- [SOURCE DATA]:

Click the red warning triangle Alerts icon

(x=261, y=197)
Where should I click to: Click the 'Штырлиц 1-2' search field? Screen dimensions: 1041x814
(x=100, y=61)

...

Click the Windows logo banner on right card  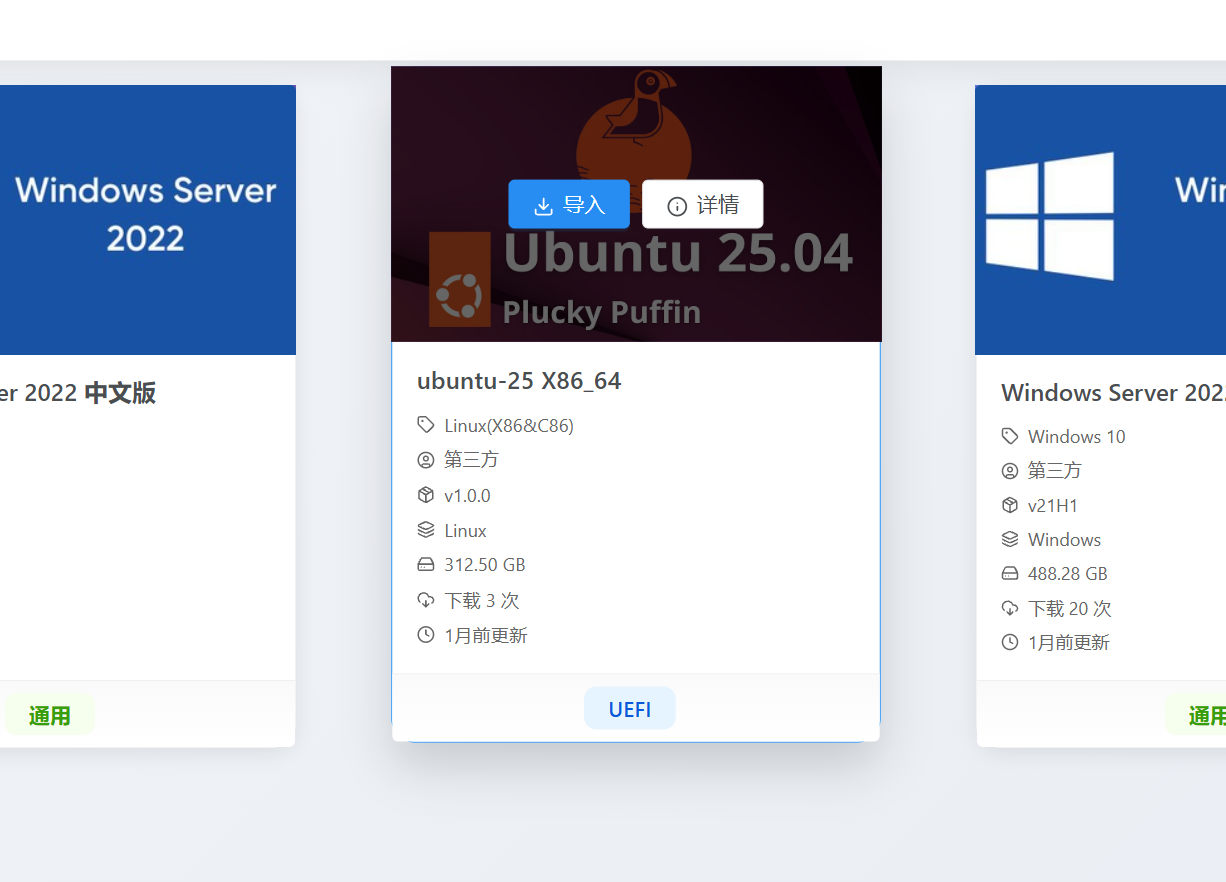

--

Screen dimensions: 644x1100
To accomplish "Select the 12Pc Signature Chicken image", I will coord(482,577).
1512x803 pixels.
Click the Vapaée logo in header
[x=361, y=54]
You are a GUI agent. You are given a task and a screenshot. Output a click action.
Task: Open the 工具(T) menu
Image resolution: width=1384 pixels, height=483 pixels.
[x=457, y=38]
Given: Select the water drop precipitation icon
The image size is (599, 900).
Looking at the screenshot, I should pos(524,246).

- [WHAT IS BEING ASKED]: Taking the entries above, restate exactly those lines that fall between the line with "You are a GUI" and the line with "Given: Select the", keeping both of those lines too.

- [EXERCISE SOLUTION]:
You are a GUI agent. You are given a task and a screenshot. Output a click action.
Task: Open the 工具(T) menu
Image resolution: width=1384 pixels, height=483 pixels.
[x=457, y=38]
Given: Select the water drop precipitation icon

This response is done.